Solar-powered car promises 725km max range
Image credit: Lightyear One
A solar-powered car that can supposedly travel 725km on a single charge has been unveiled by a Dutch start-up.
Lightyear, which was founded in 2016, described its vehicle as a “new era of driving” and said the prototype vehicle took around two years to build.
Dubbed Lightyear One, the vehicle has been engineered with efficiency in mind to get as long a range as possible out of the battery.
The body is constructed mainly from aluminium and carbon fibre materials to keep weight down, while the body has been fine-tuned to maximise aerodynamics and reduce drag.
Its bonnet and roof are comprised of solar cells that charge the inbuilt battery and is expected to be delivered in 2021, with a reservation fee of €119,000 (£106,000).
Lex Hoefsloot, CEO and co-founder of Lightyear said: “Since new technology has a high unit cost, we have to start in an exclusive market.

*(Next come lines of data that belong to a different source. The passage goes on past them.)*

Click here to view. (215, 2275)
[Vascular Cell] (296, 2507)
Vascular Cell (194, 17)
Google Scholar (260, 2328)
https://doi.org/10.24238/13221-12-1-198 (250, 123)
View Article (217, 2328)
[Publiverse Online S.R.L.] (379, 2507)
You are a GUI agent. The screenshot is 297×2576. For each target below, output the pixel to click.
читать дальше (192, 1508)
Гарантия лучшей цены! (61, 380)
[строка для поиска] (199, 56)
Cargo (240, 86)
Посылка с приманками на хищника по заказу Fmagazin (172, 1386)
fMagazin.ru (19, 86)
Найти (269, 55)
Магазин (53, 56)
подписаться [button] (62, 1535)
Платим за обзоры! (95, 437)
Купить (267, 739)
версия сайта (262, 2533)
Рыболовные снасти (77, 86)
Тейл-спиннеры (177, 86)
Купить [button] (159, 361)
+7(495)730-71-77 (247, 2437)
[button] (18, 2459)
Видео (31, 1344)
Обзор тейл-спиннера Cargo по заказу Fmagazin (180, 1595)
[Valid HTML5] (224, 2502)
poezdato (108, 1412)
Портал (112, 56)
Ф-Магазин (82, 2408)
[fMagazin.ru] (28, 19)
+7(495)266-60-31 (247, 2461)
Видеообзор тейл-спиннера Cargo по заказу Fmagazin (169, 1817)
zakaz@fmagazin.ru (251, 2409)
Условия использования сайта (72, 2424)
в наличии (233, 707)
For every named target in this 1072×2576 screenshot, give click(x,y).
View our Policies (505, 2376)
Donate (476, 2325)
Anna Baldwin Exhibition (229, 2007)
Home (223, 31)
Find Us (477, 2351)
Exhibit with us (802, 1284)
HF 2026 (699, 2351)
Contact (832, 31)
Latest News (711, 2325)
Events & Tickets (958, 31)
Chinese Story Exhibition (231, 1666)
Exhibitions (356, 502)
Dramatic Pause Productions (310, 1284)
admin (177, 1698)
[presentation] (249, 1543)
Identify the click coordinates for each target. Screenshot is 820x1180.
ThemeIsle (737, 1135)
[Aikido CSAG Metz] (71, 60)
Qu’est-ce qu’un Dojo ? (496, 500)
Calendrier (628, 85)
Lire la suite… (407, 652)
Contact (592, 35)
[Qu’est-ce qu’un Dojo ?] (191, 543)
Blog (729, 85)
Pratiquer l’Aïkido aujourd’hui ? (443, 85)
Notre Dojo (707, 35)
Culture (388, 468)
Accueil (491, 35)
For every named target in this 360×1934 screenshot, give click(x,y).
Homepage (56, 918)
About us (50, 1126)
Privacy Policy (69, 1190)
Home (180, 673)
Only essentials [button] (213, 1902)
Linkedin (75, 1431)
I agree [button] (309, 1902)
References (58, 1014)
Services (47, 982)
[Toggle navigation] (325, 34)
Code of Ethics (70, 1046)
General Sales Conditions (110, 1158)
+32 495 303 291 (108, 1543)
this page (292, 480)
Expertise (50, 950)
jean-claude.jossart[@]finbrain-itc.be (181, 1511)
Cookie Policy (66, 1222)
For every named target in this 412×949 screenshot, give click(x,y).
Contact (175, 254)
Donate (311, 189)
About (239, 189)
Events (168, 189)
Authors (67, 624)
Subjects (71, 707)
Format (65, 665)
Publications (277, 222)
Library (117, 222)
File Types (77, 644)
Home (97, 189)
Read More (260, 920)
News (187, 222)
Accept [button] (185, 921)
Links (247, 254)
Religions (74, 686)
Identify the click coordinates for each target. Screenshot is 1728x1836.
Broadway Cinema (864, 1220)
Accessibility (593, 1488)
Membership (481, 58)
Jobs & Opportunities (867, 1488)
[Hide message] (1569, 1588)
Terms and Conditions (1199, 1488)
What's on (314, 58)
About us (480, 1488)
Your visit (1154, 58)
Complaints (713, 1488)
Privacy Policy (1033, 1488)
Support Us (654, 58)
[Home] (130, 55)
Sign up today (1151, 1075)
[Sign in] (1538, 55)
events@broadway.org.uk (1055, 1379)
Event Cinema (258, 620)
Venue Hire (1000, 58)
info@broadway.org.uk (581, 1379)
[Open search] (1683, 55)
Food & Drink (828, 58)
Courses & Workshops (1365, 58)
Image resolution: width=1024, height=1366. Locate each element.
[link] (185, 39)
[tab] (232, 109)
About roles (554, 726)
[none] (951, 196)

“The next models we plan to develop will have a significantly lower purchase price. In addition, future models will be provided to autonomous and shared car fleets, so the purchase price can be divided amongst a large group of users.
“Combined with the low operating costs of the vehicle, we aim to provide premium mobility for a low price per kilometre.”
He also said that the creation of the car was influenced by the need to respond to climate change.
“Lightyear One represents a huge opportunity to change mobility for the better. For centuries, we have lived in balance with nature. With the technologies of today, we have the opportunity to do so again.
“By starting from scratch and using the laws of nature as a guideline, nature becomes our greatest ally in developing ultra-efficient designs.”
The prototype car is propelled by four independently driven wheels, which the firm says means no energy is lost in transit from the engine to the wheel.
It can also be charged using regular plug sockets as well as at charging stations.
The start-up confirmed the first 100 units of the Lightyear One have already been reserved, but 500 in total are to be produced initially.
Lightyear has around 100 employees in its ranks, including former employees of Tesla and Ferrari, and it has opened its own production facility in Helmond.
“A third, final step will be to provide truly sustainable cars that are more affordable to use than the cost of gas you need to drive a combustion car,” Hoefsloot said.
“This will prove to be our most important tipping point in the near future and it will pave the way for a car fleet that is 100 per cent sustainable.”